Non à la TVA sociale ! (2)
Je pense qu'il est faux de considérer que les entreprises agissent par philantropie, et qu'elles ne répercutent pas les hausses de la TVA sur leurs prix. Si certaines pratiquent la modération, d'autres augmentent bel et bien leurs tarifs, et jusqu'ici, lorsque la TVA a monté, il n'y a en tout cas jamais eu de baisse (rappelez-vous 1995 et le gouvernement Juppé). En effet, cette hausse représentent pour les entrepreneurs un manque à gagner très important que ne compensera pas la baisse des charges sociales puisque celle-ci se traduira par une hausse des salaires due aux heures supplémentaires, or, ce manque, il n'y a que deux façons de le compenser, soit par la baisse ou la stagnation des salaires (hors heures supplémentaires), soit par la hausses des prix et tarifs payés par les consommateurs, c'est à dire tout le monde.
Je vais prendre quelques exemples, lorsque l'Etat a augmenté les taxes sur le tabac, les firmes du secteur ont tout de suite répercuté la hausse. Quand le taux de TVA sur la restauration rapide est passé de 5.5 % à 19.5 %, les prix n'ont certes pas bougé, mais c'est en maintenant le personnel dans des conditions de précarité extrême. On peut expliquer et démontrer de façon théorique que la TVA sociale peut fonctionner, et à terme, s'avérer une bonne solution, j'avoue même que sous certains aspects l'idée paraît séduisante sur le papier, mais le problème est que jusqu'ici la théorie n'a pas résisté à l'épreuve des faits.
Je vais prendre un autre exemple, celui de l'Allemagne, dont on parle beaucoup puisqu'elle a instauré elle aussi une TVA sociale, avec succés semble-t-il.

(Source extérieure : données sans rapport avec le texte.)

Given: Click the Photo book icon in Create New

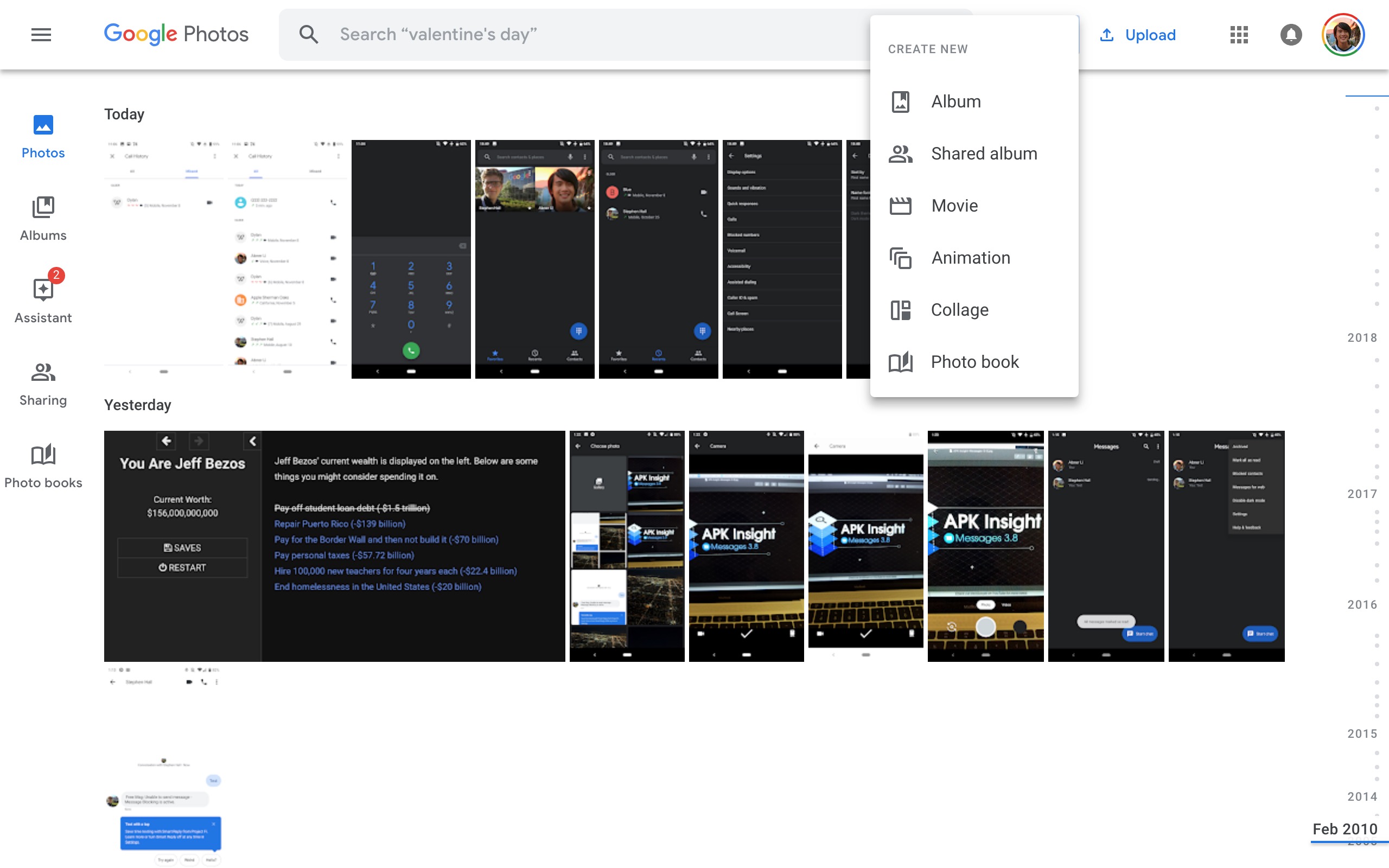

Mais la situation allemande est très différente, car s'ils ont bien procédé à une augmentation, l'argent récolté est affecté à la diminution de la dette et non pas à une compensation de baisses de charges sociales. En outre, il faut rappeler que le taux allemand était beaucoup plus bas que le taux français (qui est un des plus élevé en Europe) et l'augmentation n'a été que de 3 % contre 5 % apparemment envisagés en France.
De plus, contrairement à l'hexagone, l'Allemagne est un pays fortement exportateur, avec un secteur de l'industrie encore très puissant, tandis que la France fabrique de moins en moins de produits manufacturés sur son sol et importe donc de plus en plus. Avec la TVA sociale, les produits exportés vont baisser et les produits importés augmenter. C'est ce que confirme Mr Xavier Timbaud, directeur du département analyse et prévision de l'OFCE, sur le site du Monde cet après-midi, puisque pour lui, avec la TVA sociale le consommateur "va payer plus cher les produits importés pour favoriser la compétitivité des entreprises". Il y aura donc bien une augmentation des prix, qui sera supportée plus durement par les classes sociales défavorisées. Sans compter que l'efficacité de la lutte contre la délocalisation n'est pas prouvée.
Enfin pour sortir des considérations purement économiques, j'aimerais parler un peu plus des idées et de la philosophie de l'action politique. En effet, je trouve que l'on parle beaucoup des entreprises, de chiffre d'affaires, de charges, mais pas assez des gens. Or, à preuve du contraire, ce sont bien les personnes physiques qui votent et pas encore les personnes morales. A quand une politique qui cessera d'être basée sur l'économie et qui remettra l'Homme au centre ? Quand va-t-on se poser la question du rôle du politique, n'est-il là que pour aider les entreprises ? Le but de la vie est-il de gagner toujours plus d'argent, ou de tous gagner suffisamment pour tous vivre correctement ? Faut-il encourager constamment une politique basée sur la consommation sachant toutes les conséquences que cela a sur l'environnement ?
C'est notre façon de penser le vivre-ensemble qu'il faut revoir, et pas seulement la TVA.